WORK INSTRUCTIONS: Repeat the material below verbatim from the line with "Open the tab list dropdown chevron" up to and including the line with "coord(1857,28)", and nothing more.

BEGIN ITEMS

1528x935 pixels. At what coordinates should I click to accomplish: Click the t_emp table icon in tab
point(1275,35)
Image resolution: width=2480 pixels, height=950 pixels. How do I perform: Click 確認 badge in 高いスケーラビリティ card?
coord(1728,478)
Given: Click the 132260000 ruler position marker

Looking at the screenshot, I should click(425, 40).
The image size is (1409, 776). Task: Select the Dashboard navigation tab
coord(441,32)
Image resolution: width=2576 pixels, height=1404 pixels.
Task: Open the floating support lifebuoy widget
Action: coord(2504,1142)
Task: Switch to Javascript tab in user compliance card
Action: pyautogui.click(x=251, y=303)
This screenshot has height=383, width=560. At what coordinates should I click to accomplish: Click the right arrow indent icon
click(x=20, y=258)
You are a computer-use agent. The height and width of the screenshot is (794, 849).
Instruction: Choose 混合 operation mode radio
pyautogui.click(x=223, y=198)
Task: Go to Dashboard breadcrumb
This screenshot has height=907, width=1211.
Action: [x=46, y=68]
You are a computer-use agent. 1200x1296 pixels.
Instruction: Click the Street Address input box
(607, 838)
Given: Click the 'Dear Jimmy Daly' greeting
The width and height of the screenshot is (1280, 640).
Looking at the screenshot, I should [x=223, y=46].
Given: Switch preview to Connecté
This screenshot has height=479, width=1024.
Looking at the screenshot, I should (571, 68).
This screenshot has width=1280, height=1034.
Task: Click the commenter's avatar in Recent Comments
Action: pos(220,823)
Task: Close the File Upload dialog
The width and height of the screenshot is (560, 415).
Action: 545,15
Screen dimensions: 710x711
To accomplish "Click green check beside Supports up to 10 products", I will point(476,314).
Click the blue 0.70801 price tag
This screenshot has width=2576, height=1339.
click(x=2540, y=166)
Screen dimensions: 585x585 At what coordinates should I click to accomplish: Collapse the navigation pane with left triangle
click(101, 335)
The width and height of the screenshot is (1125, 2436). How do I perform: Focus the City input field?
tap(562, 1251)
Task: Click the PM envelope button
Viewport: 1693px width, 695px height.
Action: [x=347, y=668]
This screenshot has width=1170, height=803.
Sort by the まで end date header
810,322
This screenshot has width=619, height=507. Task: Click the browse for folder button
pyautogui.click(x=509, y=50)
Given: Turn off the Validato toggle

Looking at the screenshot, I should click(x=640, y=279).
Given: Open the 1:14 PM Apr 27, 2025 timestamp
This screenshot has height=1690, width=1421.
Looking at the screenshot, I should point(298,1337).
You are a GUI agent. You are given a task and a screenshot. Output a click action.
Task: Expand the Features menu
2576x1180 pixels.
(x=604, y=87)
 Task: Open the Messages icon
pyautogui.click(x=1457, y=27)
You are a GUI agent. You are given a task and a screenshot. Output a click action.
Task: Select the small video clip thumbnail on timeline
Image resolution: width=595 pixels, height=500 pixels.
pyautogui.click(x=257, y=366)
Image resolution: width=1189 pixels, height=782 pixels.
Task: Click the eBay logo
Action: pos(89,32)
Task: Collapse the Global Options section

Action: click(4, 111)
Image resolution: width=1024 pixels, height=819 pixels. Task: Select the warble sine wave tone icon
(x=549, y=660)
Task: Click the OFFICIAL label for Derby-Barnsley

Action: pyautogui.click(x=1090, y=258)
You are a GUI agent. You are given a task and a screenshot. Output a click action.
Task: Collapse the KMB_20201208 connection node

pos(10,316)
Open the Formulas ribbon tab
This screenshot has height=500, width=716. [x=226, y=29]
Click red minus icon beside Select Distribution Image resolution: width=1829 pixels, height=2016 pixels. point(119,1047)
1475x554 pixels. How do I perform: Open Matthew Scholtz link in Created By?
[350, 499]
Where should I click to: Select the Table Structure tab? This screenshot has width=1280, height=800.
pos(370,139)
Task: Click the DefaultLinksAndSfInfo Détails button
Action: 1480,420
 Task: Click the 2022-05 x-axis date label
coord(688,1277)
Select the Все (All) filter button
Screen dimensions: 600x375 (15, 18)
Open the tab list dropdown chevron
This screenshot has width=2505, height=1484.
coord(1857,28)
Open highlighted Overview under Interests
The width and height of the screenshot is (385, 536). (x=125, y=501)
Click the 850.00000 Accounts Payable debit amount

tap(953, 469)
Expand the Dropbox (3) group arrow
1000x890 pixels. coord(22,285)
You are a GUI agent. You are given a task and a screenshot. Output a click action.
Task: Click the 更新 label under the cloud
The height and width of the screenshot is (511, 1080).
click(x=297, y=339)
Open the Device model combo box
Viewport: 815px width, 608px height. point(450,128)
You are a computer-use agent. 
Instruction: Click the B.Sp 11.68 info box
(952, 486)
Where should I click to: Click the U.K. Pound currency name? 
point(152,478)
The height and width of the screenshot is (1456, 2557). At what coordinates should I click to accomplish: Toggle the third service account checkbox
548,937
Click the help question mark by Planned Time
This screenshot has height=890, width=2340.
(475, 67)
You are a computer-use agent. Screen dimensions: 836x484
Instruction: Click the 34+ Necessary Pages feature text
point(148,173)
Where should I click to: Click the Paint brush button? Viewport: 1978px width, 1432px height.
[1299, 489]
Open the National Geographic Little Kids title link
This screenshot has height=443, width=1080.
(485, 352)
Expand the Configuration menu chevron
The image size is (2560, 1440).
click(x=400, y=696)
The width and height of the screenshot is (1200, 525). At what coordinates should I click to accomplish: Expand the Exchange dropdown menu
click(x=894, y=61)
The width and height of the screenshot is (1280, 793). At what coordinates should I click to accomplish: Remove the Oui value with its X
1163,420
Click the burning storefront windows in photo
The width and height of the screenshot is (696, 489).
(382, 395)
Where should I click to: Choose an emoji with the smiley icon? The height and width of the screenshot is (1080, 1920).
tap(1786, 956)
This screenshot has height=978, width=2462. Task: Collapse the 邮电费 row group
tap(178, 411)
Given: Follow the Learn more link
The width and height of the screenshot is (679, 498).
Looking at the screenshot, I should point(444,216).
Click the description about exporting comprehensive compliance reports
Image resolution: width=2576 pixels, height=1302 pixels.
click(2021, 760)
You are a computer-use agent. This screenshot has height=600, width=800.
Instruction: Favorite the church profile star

END ITEMS

TASK RESULT:
Open the tab list dropdown chevron
This screenshot has width=2505, height=1484.
coord(1857,28)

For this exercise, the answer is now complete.